That said, can you post more info on the affected table(s)?
1. The keyspace RF, in each DC
2. The configured read_repair_chance and local_read_repair_chance values for 
the affected tables
3. speculative_retry setting for the affected tables

Thanks.

> LOCAL_ONE read repair only does local repair, in spite of global digest 
> queries
> -------------------------------------------------------------------------------
>
>                 Key: CASSANDRA-6887
>                 URL: https://issues.apache.org/jira/browse/CASSANDRA-6887
>             Project: Cassandra
>          Issue Type: Bug
>          Components: Core
>         Environment: Cassandra 2.0.6, x86-64 ubuntu precise
>            Reporter: Duncan Sands
>            Assignee: Aleksey Yeschenko
>             Fix For: 2.0.9, 2.1.0
>
>         Attachments: 6887-2.0.txt
>
>
> I have a cluster spanning two data centres.  Almost all of the writing (and a 
> lot of reading) is done in DC1.  DC2 is used for running the occasional 
> analytics query.  Reads in both data centres use LOCAL_ONE.  Read repair 
> settings are set to the defaults on all column families.
> I had a long network outage between the data centres; it lasted longer than 
> the hints window, so after it was over DC2 didn't have the latest 
> information.  Even after reading data many many times in DC2, the returned 
> data was still out of date: read repair was not correcting it.
> I then investigated using cqlsh in DC2, with tracing on.
> What I saw was:
>   - with consistency ONE, after about 10 read requests a digest request would 
> be sent to many nodes (spanning both data centres), and the data in DC2 would 
> be repaired.
>  - with consistency LOCAL_ONE, after about 10 read requests a digest request 
> would be sent to many nodes (spanning both data centres), but the data in DC2 
> would not be repaired.  This is in spite of digest requests being sent to 
> DC1, as shown by the tracing.
> So it looks like digest requests are being sent to both data centres, but 
> replies from outside the local data centre are ignored when using LOCAL_ONE.

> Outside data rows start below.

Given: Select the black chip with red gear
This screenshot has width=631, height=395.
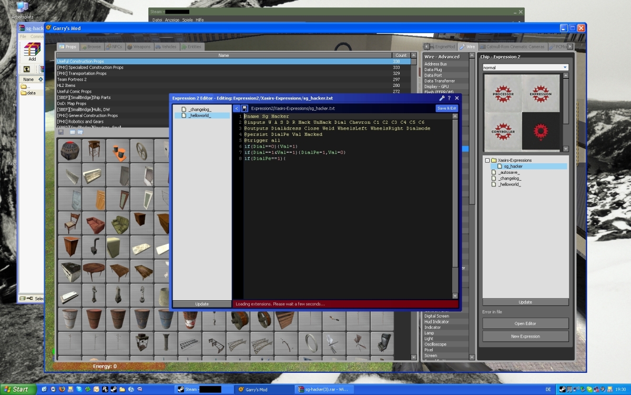Looking at the screenshot, I should coord(540,130).
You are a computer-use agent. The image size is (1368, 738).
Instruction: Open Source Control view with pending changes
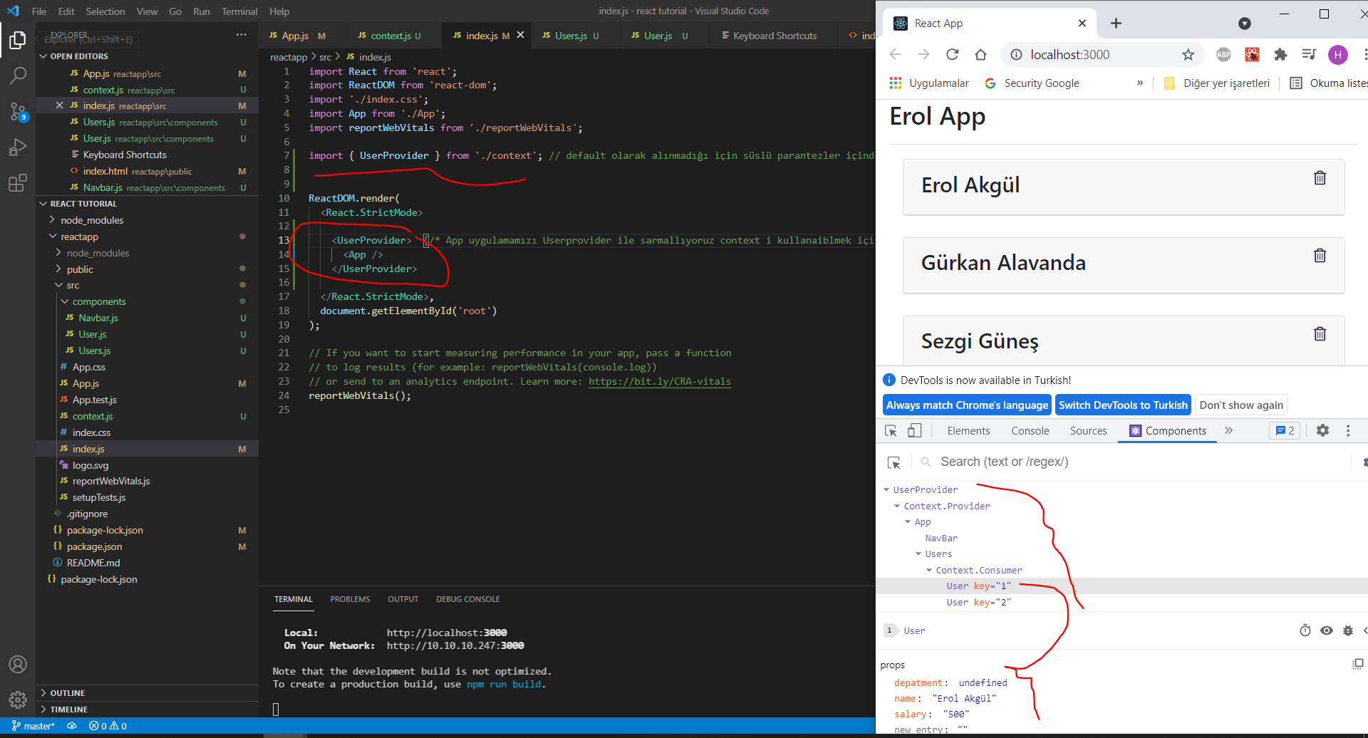point(18,111)
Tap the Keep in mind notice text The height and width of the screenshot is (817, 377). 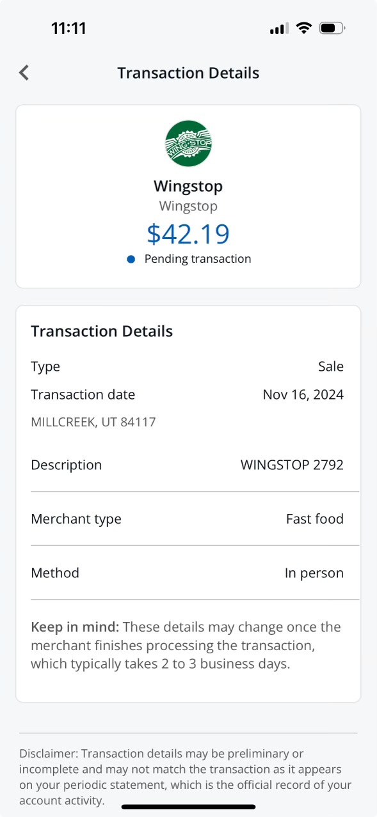186,645
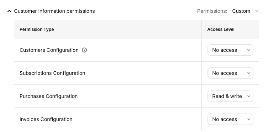Open the Permissions Custom dropdown
Viewport: 268px width, 132px height.
coord(246,11)
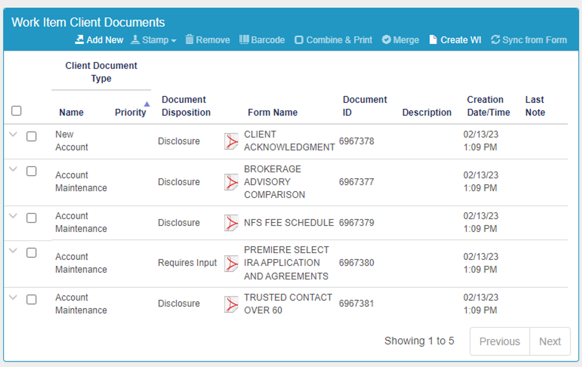This screenshot has height=367, width=582.
Task: Open the TRUSTED CONTACT OVER 60 PDF icon
Action: [x=231, y=304]
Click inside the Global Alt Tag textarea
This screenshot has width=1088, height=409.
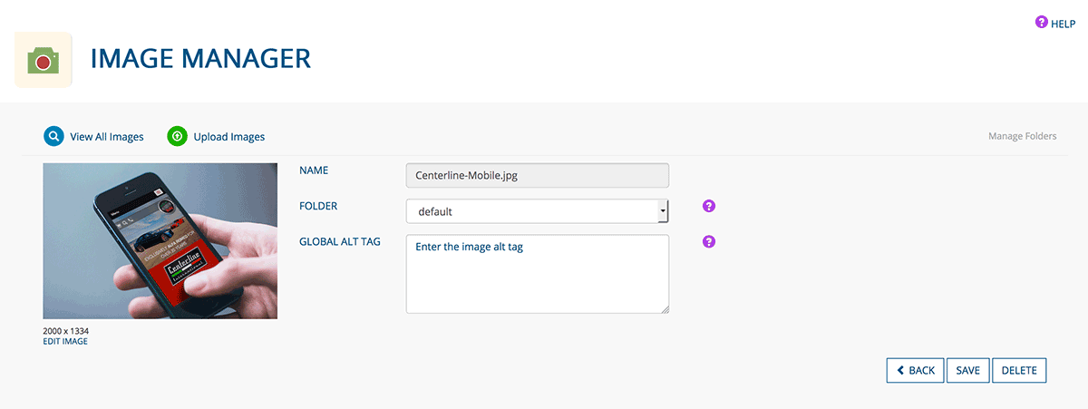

> The same data is being queried all the time in DC1 with consistency 
> LOCAL_ONE, but this didn't result in the data in DC2 being read repaired 
> either.  This is a slightly different case to what I described above: in that 
> case the local node was out of date and the remote node had the latest data, 
> while here it is the other way round.
> It could be argued that you don't want cross data centre read repair when 
> using LOCAL_ONE.  But then why bother sending cross data centre digest 
> requests?  And if only doing local read repair is how it is supposed to work 
> then it would be good to document this somewhere.